Мейерхольд: Драма красного Карабаса | страница 12
К заушательской критике и к закрытию театра Всеволод Эмильевич отнесся без видимой паники — так по крайней мере это выглядело со стороны. Он вообще удивлял многих своим умением отстраняться от неприятностей и демонстрировать невозмутимость. Да его вроде бы и не спешили слишком уж шельмовать, не лишали работы, не закрывали перед ним двери других театров, и он воспринимал это как милость и публично изъявлял благодарность гуманной советской власти. (Из жарка в ледок, из ледка в жарок.)
Когда до него стало доходить, что театр закрыт по воле «верховного главнокомандования», он и тогда счел благотворным рассудить обо всем цивилизованно, то есть послушно признать правоту партии (верноподданным членом которой по-прежнему оставался), публично согласиться и с потерей театра, и, как ни больно, с несправедливой критикой. (О том, как он соглашался, я подробнее напишу ниже — сейчас лишь кратко.)
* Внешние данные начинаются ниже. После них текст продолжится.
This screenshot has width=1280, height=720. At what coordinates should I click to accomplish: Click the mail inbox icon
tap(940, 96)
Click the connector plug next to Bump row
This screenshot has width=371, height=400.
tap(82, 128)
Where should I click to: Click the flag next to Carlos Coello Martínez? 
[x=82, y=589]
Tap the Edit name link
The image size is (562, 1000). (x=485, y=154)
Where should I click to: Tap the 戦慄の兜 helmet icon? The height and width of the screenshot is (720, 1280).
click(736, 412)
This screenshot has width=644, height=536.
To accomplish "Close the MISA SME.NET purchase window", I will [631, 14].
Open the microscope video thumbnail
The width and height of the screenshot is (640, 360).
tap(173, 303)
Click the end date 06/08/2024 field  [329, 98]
Думаю, однако, что его стойкость была в большой мере наигранной. Верю Эмме Герштейн, которая вспоминает зловещий рассказ Николая Ивановича Харджиева: «Дело было, вероятно, после закрытия Театра Мейерхольда, незадолго до его ареста. У него на квартире собралось несколько человек, среди них был и Николай Иванович. Трагическая атмосфера дошла до высшего накала. Всеволод Эмильевич хотел открыть газ — уйти из жизни».
Чуть позже письмо Сталину написала и Зинаида Райх — письмо резкое, нервозное и очень наивное (мягко говоря). Но всё же не столь оскорбительное, как понаслышке считают многие. (Правда, в черновых вариантах было много рискованных выражений.) Зинаида Николаевна вообще была недалекой женщиной, а в политике тем более. У нее было нечто вроде мании: на всех диспутах и собраниях кричать, что ее нынешнего мужа травят так же, как предыдущего, то есть Есенина… Письмо не дошло до Сталина, хотя, вероятно, ему доложили о нем — Мейерхольд, как и другие «властители дум», был окружен штатными и добровольными доносчиками. Можно представить, как реагировал он на эти нервные излияния, как задели они его мстительную натуру.
…На первых порах его спас Станиславский, последний реальный доброжелатель и защитник. Он всегда высоко ценил режиссерский талант Мейерхольда, с которым ссорился и мирился всю свою творческую жизнь. Он пригласил его в свой Оперный театр, а когда два месяца спустя Станиславский скончался — это стало трагическим шоком для Мейерхольда, — его сделали главным режиссером этого театра. Официально!